順位点で並んで迎えた最終種目の男子フリー。世界王者のイリア・マリニンに敗れるも、冒頭の4回転ルッツ、4回転―3回転の連続トーループなど、すべてのジャンプを着氷させた。初の大舞台で堂々たるパフォーマンスを見せた佐藤は「このメンバーだからこそ取れた銀メダル。最高のチームのみなさんに感謝しかない」と語った。
その佐藤と言えば、ジャンプが最大の武器。ノービス時代から天才と称されてきた。シングルでも実績を持つ西山は「普段はかわいい感じ、優しい感じの雰囲気だけど、氷上に乗ったら一気にスケーターモードになる。日本男子の中でジャンプの一番の天才だと思う」と指摘する。
感覚も超一流で「4回転ルッツを練習し始めて、2本目に跳べるようになっちゃったみたいなエピソードを持っているほど。どうやったら早く回転できるのか、跳べるのかが、たぶんわかっているんじゃないかな」と目を丸くした。
近年はジャンプだけでなく、表現面にも磨きがかかった。2季前からアイスダンスで北京五輪金メダルのギヨーム・シゼロン(フランス)に振り付けを依頼。今季前はカナダ・モントリオールで西山が拠点とする「Ice Academy of Montreal」で振り付けのマスターに励んだという。
西山は「スケーティングスキルをアイスダンスのコーチから習ったり、バレエの先生からバレエを習ったりしているのを、1か月の振り付けの期間によく見ていた」と振り返る。

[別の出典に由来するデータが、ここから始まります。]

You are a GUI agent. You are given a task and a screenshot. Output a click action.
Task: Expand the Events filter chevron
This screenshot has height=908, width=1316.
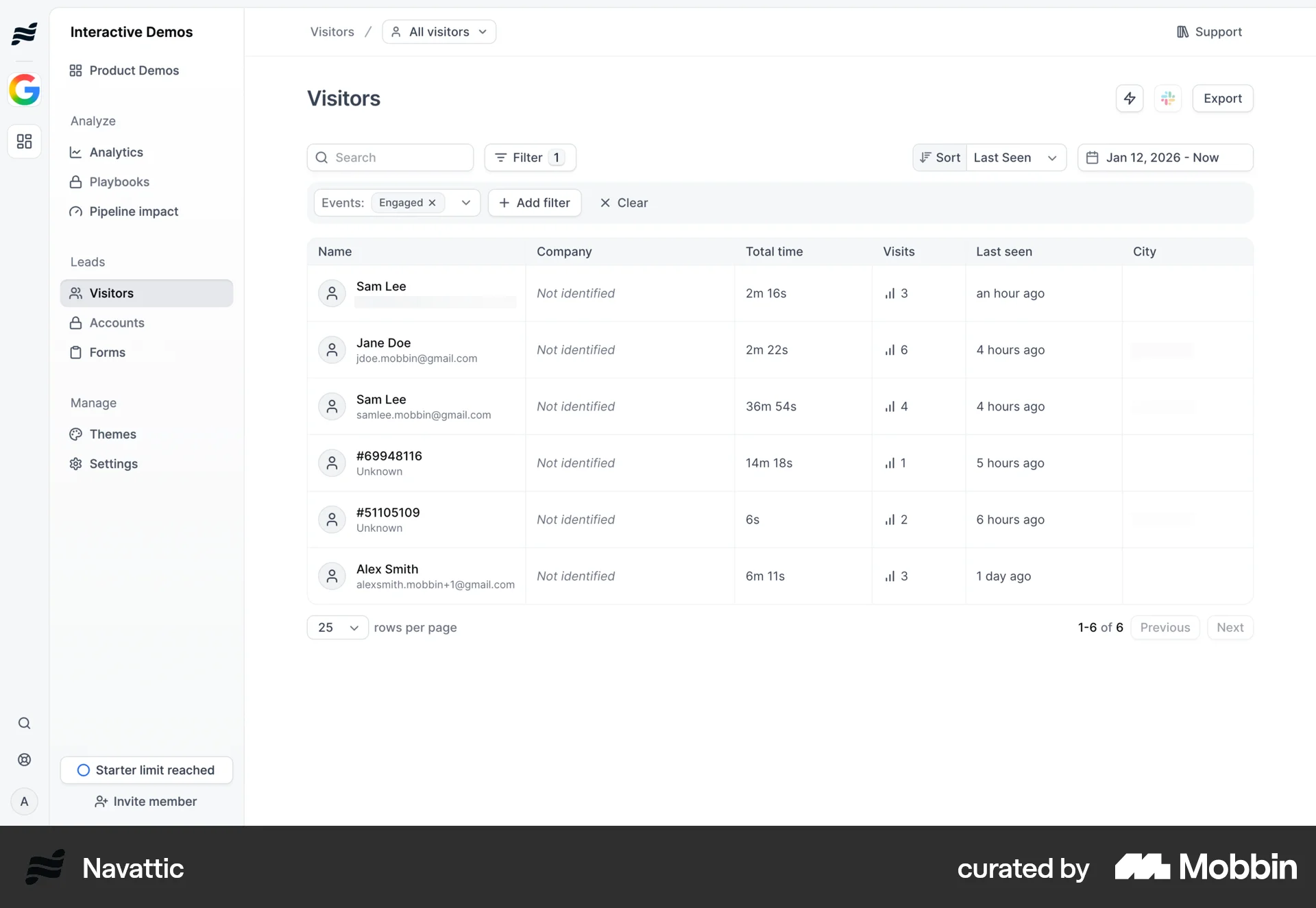[465, 203]
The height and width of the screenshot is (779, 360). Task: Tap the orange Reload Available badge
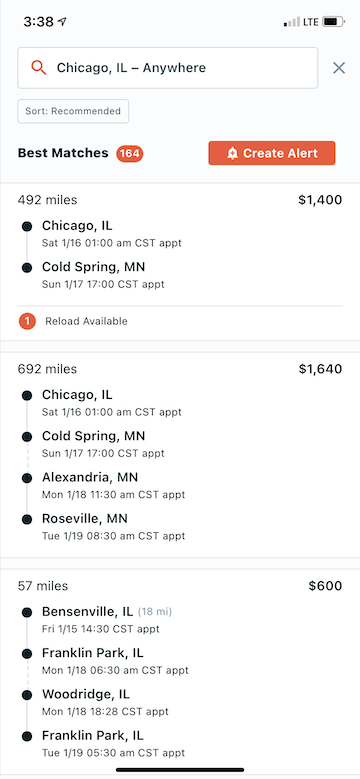coord(27,321)
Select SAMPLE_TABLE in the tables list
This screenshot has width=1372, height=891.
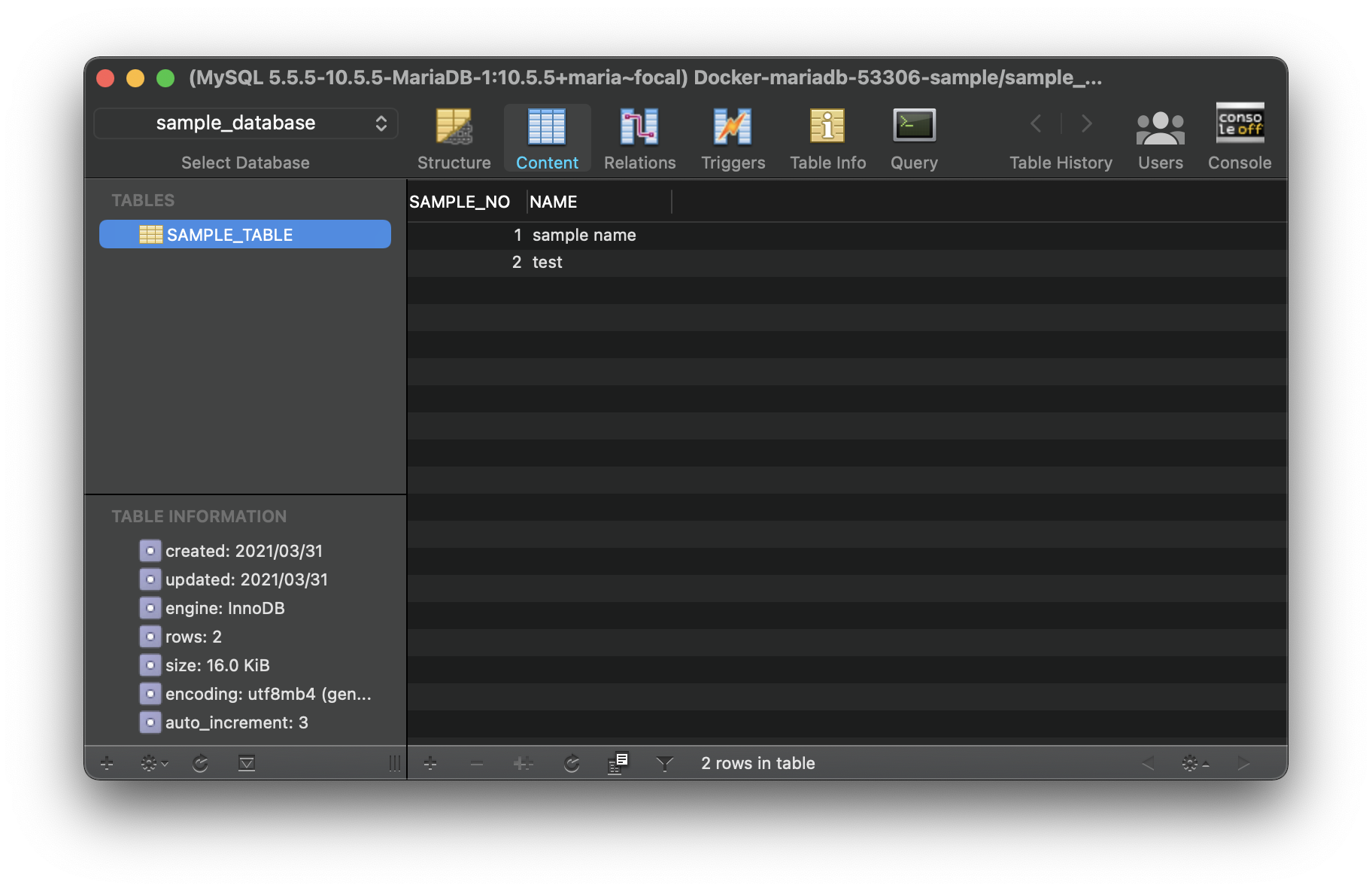245,235
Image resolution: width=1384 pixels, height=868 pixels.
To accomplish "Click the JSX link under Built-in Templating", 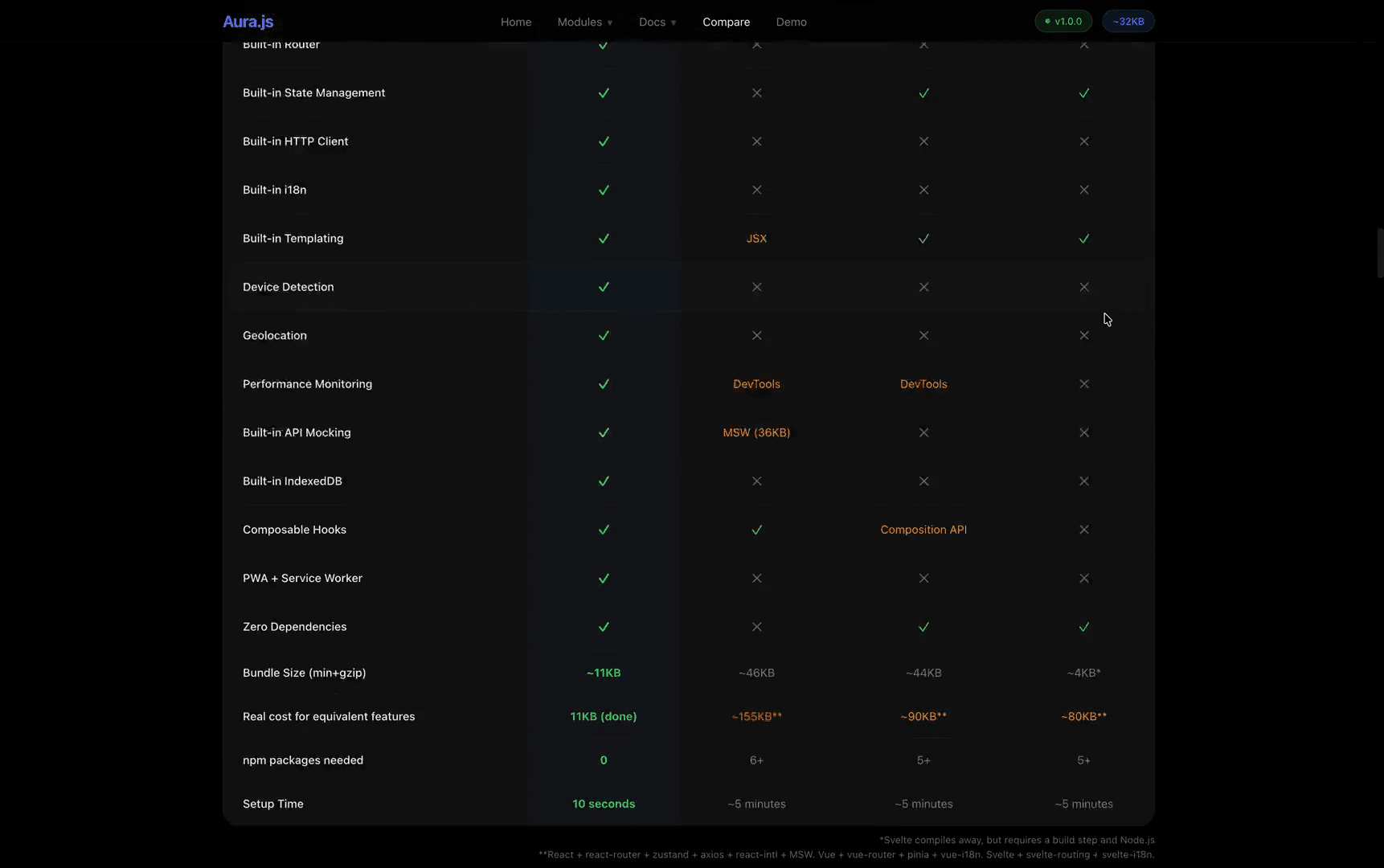I will 756,239.
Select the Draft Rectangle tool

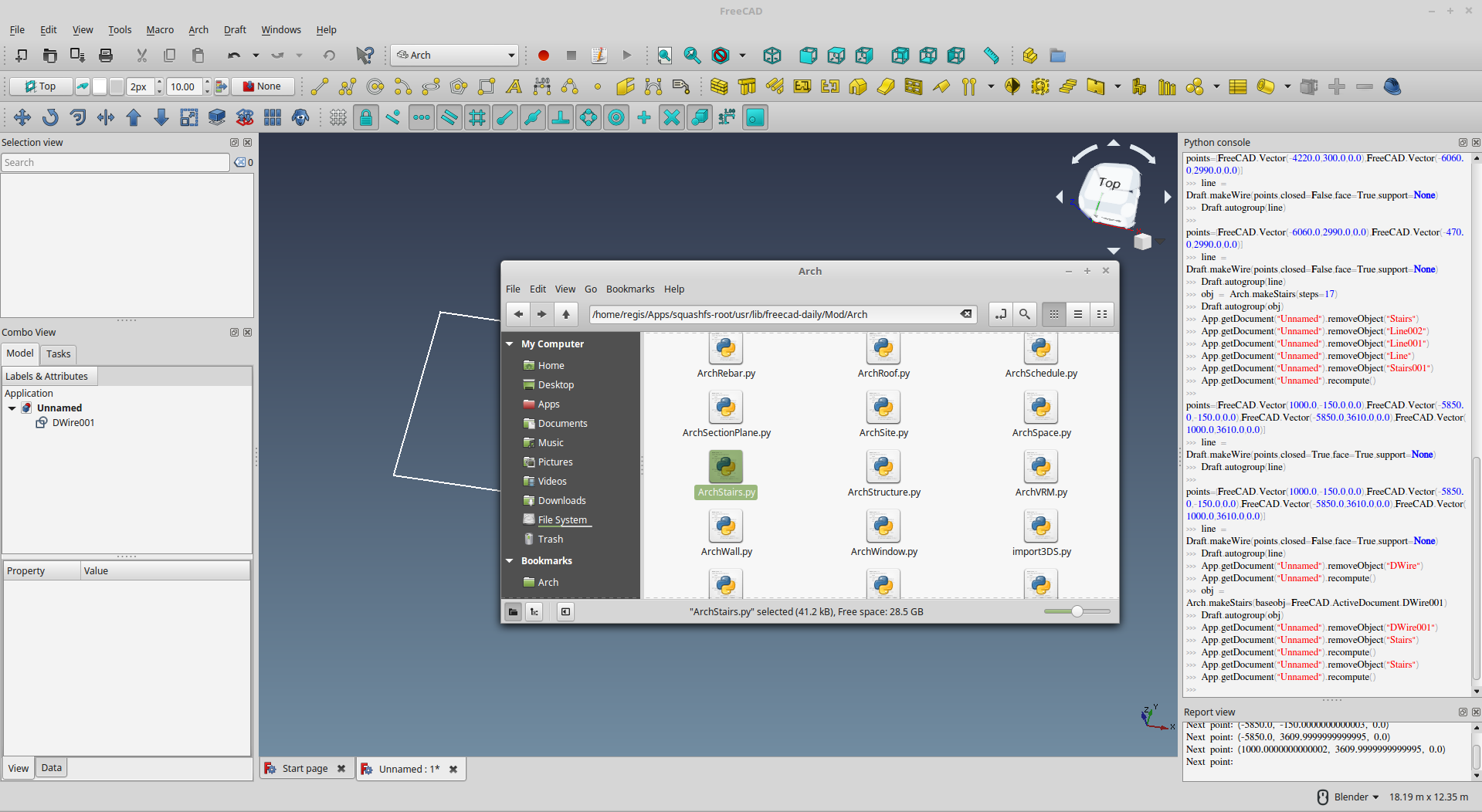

魅せる演技がより求められるアイスダンスのスキルを学んだ時間は、佐藤の成長に大きくつながった。「佐藤選手は『こんなスケーティングするんだ。アイスダンスってすごいね』などと言っていた。モントリオールでスケーティング、バレエの練習を一生懸命やっているのを横で見ていたので、それがプログラムに生かされていて、表現がどんどん良くなっていたように感じる」と大絶賛。ジャンプだけでなく、スケーティングスキルも身に付けたことでスケートの幅が大きく広がった。
団体での戦いは幕を閉じたが、次は個人戦でメダルをかけた一戦に挑む。「できることはやれたと思うけど、悔しさがないかと言われたらちょっとある。個人戦がすぐなので、いい流れを個人戦ではしっかりと生かしていけるように頑張っていきたい」と気合十分。五輪の借りは必ず五輪の舞台で返す。